* WHAT YOU ARE ASKED TO DO *
Please copy exactly every line from the one that contains "Task: Click the Premium Plan button" to the end of the data below, with both ends included and no other lines.

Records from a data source

○ ○ ○ ○ ○ ○ ○

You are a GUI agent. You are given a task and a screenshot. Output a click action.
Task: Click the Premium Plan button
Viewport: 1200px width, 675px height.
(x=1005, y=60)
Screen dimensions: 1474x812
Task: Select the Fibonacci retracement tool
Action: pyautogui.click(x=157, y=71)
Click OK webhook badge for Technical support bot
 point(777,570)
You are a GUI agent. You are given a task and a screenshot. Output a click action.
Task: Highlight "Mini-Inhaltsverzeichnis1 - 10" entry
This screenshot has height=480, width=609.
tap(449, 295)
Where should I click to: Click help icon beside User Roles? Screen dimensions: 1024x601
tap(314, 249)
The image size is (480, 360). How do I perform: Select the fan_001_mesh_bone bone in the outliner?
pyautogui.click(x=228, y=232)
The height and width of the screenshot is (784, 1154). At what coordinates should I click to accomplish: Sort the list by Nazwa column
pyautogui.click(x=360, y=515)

○ ○ ○ ○ ○ ○ ○

* TASK RESULT *
Task: Click the Premium Plan button
Viewport: 1200px width, 675px height.
(x=1005, y=60)
Screen dimensions: 1474x812
Task: Select the Fibonacci retracement tool
Action: pyautogui.click(x=157, y=71)
Click OK webhook badge for Technical support bot
 point(777,570)
You are a GUI agent. You are given a task and a screenshot. Output a click action.
Task: Highlight "Mini-Inhaltsverzeichnis1 - 10" entry
This screenshot has height=480, width=609.
tap(449, 295)
Where should I click to: Click help icon beside User Roles? Screen dimensions: 1024x601
tap(314, 249)
The image size is (480, 360). How do I perform: Select the fan_001_mesh_bone bone in the outliner?
pyautogui.click(x=228, y=232)
The height and width of the screenshot is (784, 1154). At what coordinates should I click to accomplish: Sort the list by Nazwa column
pyautogui.click(x=360, y=515)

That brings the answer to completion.